● **ABOUT THIS EXERCISE**
Which lines below contain the word "screenshot"? Copy each of them.
--
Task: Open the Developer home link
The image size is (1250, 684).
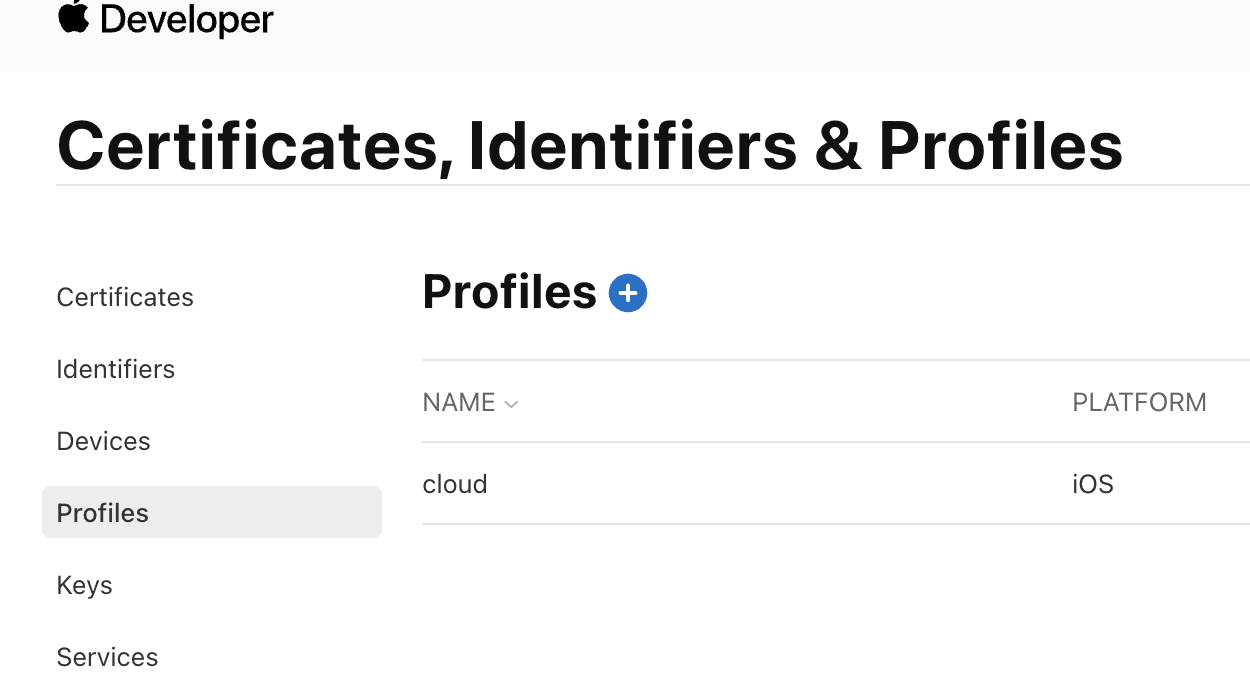Action: coord(186,19)
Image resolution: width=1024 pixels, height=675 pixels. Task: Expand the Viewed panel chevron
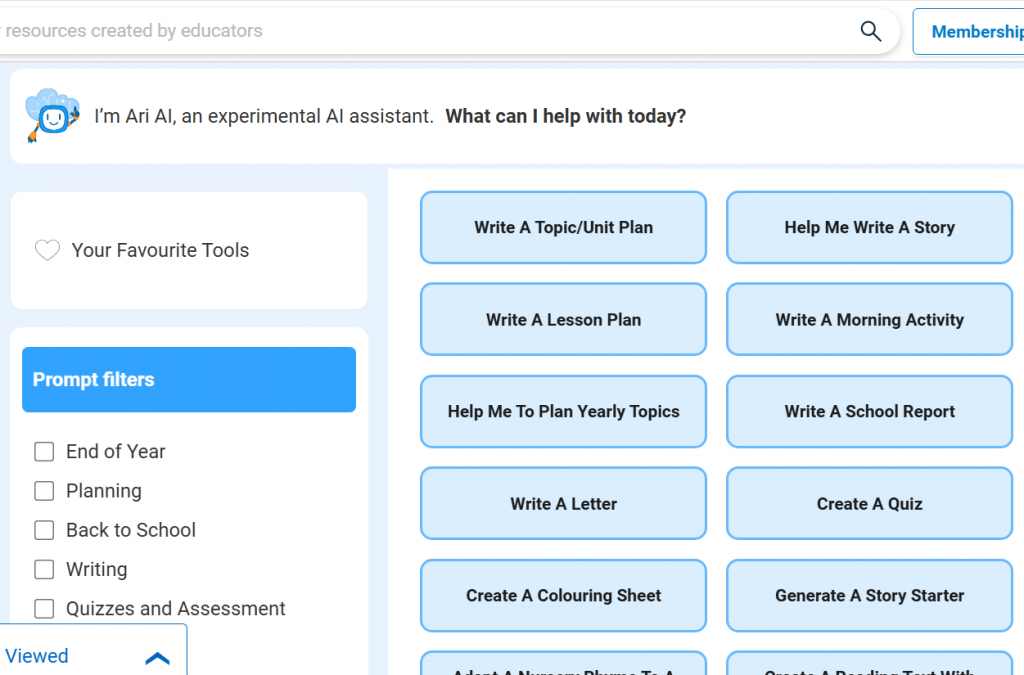[x=158, y=657]
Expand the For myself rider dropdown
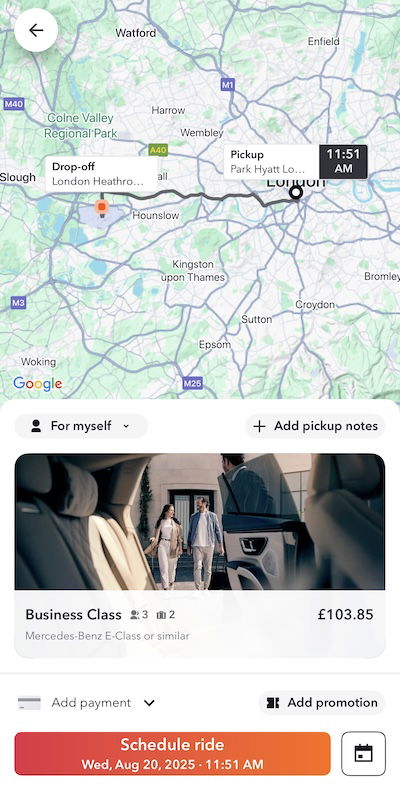Image resolution: width=400 pixels, height=788 pixels. pos(81,426)

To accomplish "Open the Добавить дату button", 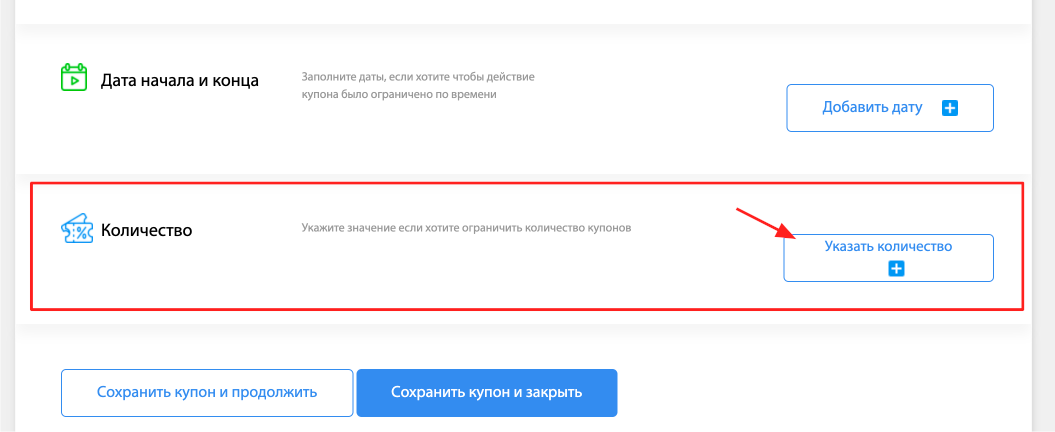I will tap(889, 108).
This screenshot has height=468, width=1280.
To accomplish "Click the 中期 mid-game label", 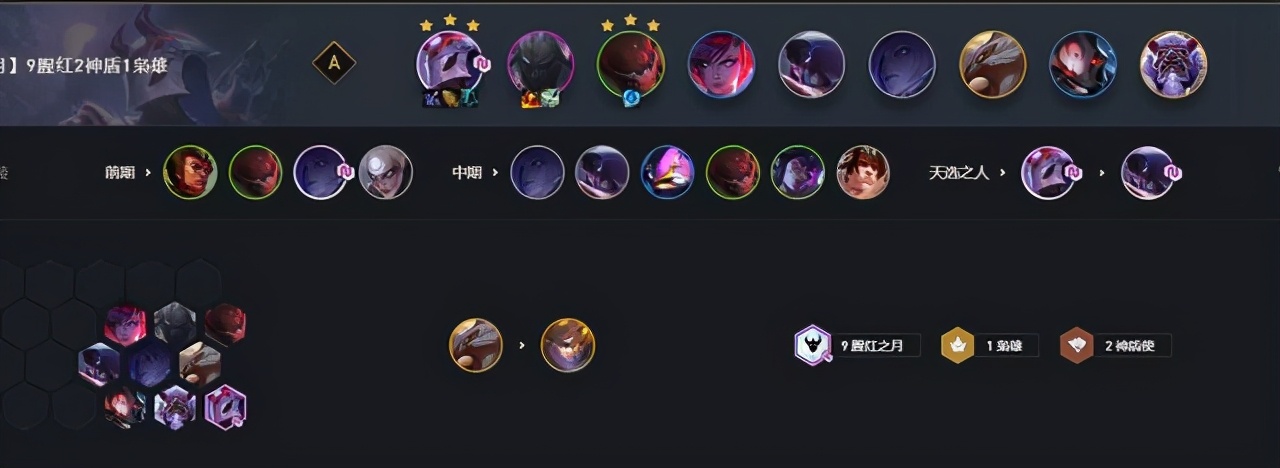I will click(466, 173).
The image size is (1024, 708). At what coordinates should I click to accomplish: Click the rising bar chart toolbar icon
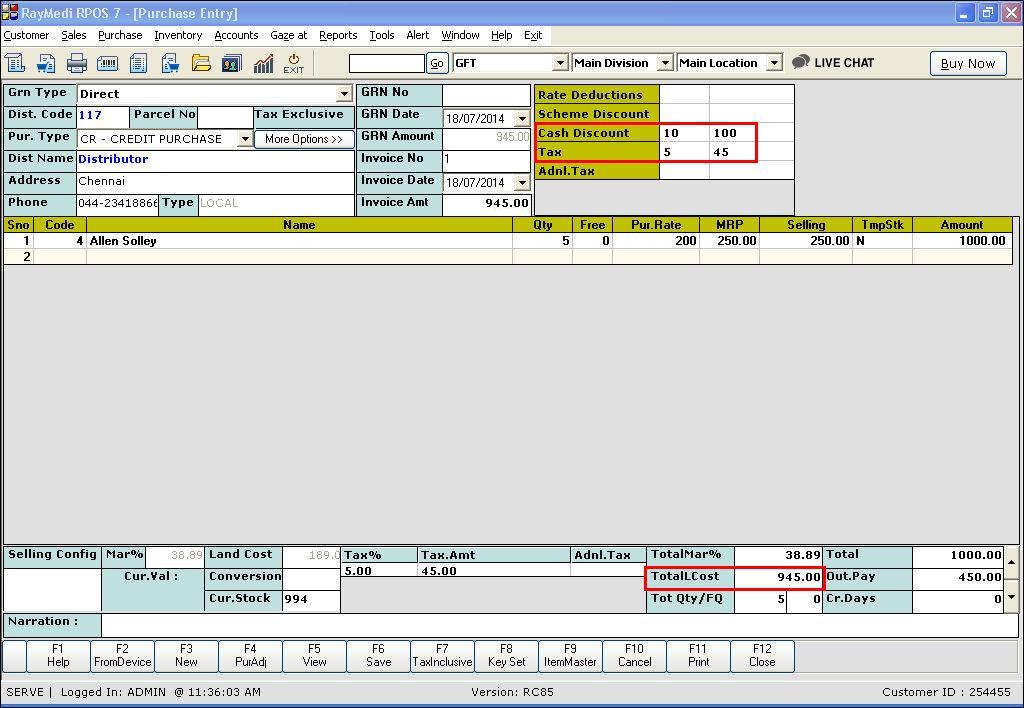pos(263,63)
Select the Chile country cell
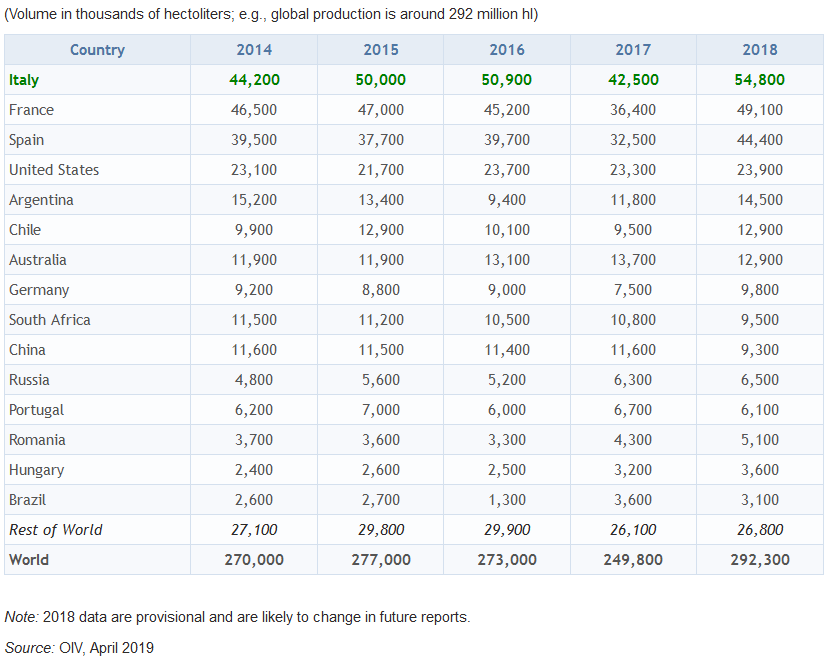Screen dimensions: 829x663 (25, 230)
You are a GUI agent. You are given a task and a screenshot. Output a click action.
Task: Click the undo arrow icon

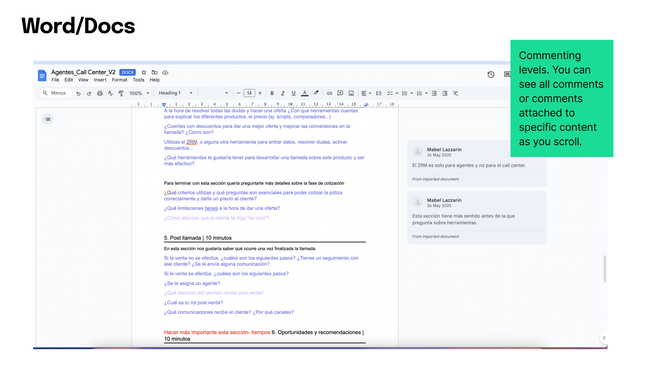pyautogui.click(x=78, y=94)
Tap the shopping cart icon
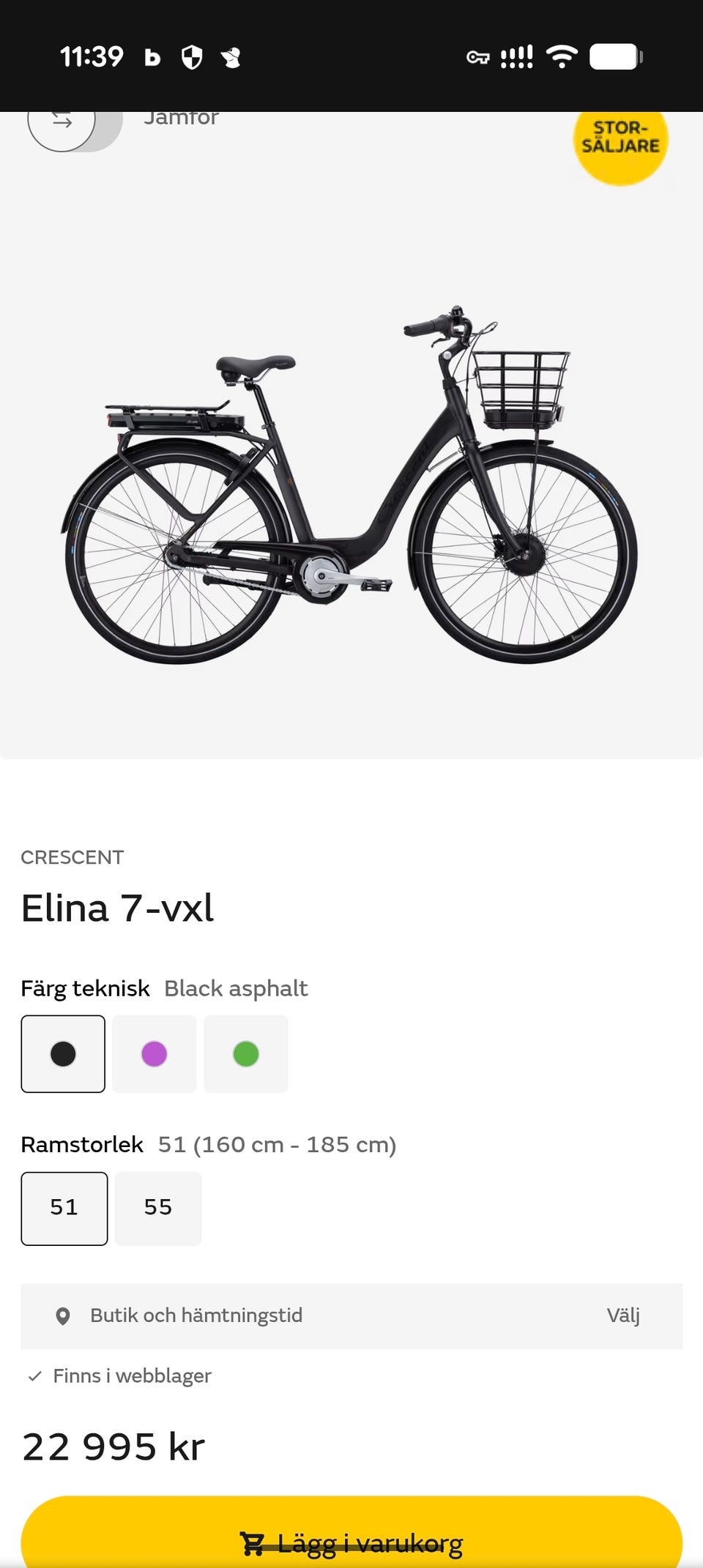Viewport: 703px width, 1568px height. (x=253, y=1543)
--
● **SOLUTION TO THIS EXERCISE**
This screenshot has height=468, width=1280.
You are a GUI agent. You are given a task and a screenshot. Output a click action.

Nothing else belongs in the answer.